Audifax Rios: Mais duas estrelas no céu

Por *Audifax Rios

A primeira nasceu para isso, brilhou intensamente nas telas do cinema, nas ondas do rádio, na estrada da vida. Deixou-nos no dia 8 de abril aos 85 anos, na capital espanhola. Sarita Montiel, nascida Antonia Abad Fernandez, crismada Maria Alejandra devido a participação no primeiro filme, Te quiero para mi; conseguiu tudo o que quis, sucesso, tietagem, uma vida confortável. Mas o que ela teve mesmo foi muitos amores, dentro e fora das telas, algumas personalidades como Ernest Hemingway, outro escritor, León Felipe, Gary Cooper, Miguel Mihura, Maurice Ronet, Giancarlo del Luca e James Dean com quem posou na última fotografia e esteve prestes a embarcar na viagem fatal. Afora os três maridos de papel passado, Antony Mann, Vicente Ramirez Olalla e Pepe Tous. Até um político de esquerda, Indalécio Brito e, pasmem, Pedro Almodóvar, platonicamente, o qual adorava imitá-la e que, finalmente, em 2004, trabalharam juntos em Má Educação, ela já nos seus maduríssimos 75 anos.

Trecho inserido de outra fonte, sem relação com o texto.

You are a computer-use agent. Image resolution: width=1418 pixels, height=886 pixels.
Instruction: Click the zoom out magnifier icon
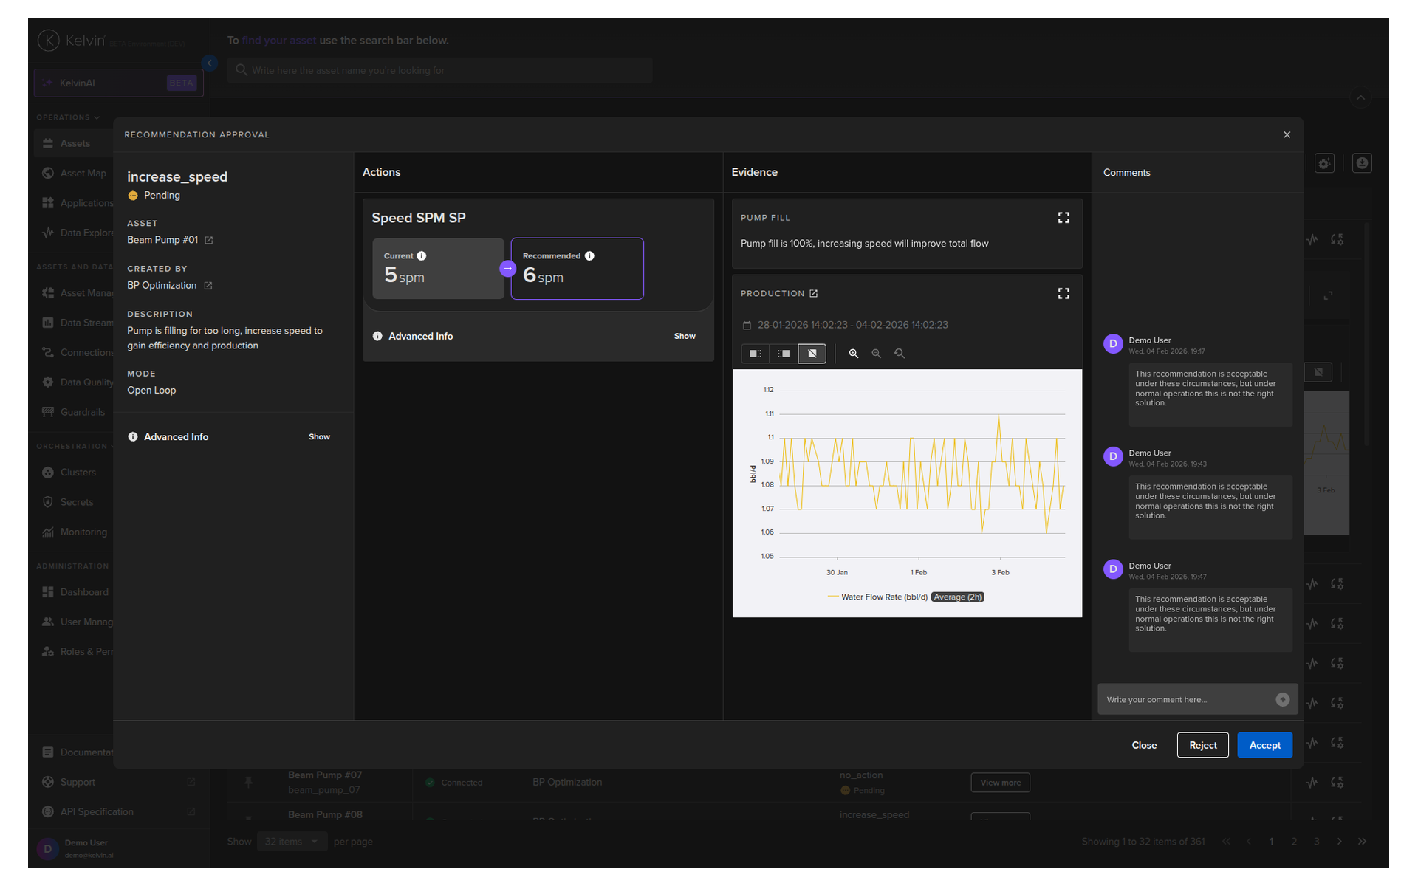(876, 354)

Sarita Montiel não apaixonou somente os parceiros do mundo artístico, mas todos os homens, velhos e novos, por este planeta afora onde seu rosto e o resto do corpo explodiam com a bela voz nas telas de todos os cinemas, o que fez dela a maior atriz de língua hispânica da década de cinquenta/sessenta. Aqui no Brasil a consagração veio com La Violetera (1958) e outras películas complementares: El último cuplé, Serenade, Mi ultimo tango, Pecado de amor, La bela Lola, Noches de Casablanca e muitos outros.

Se não me engano, em 1998 ela esteve aqui, beirando os oitenta, e cantou no mesmo palco onde a vi projetada na tela do São Luiz, lá por 1964. Lotação esgotada, contentei-me com o telão armado na Praça do Ferreira. Mas a vislumbrei ao longe, na saída do escurinho do cinema. Como ave precursora da primavera.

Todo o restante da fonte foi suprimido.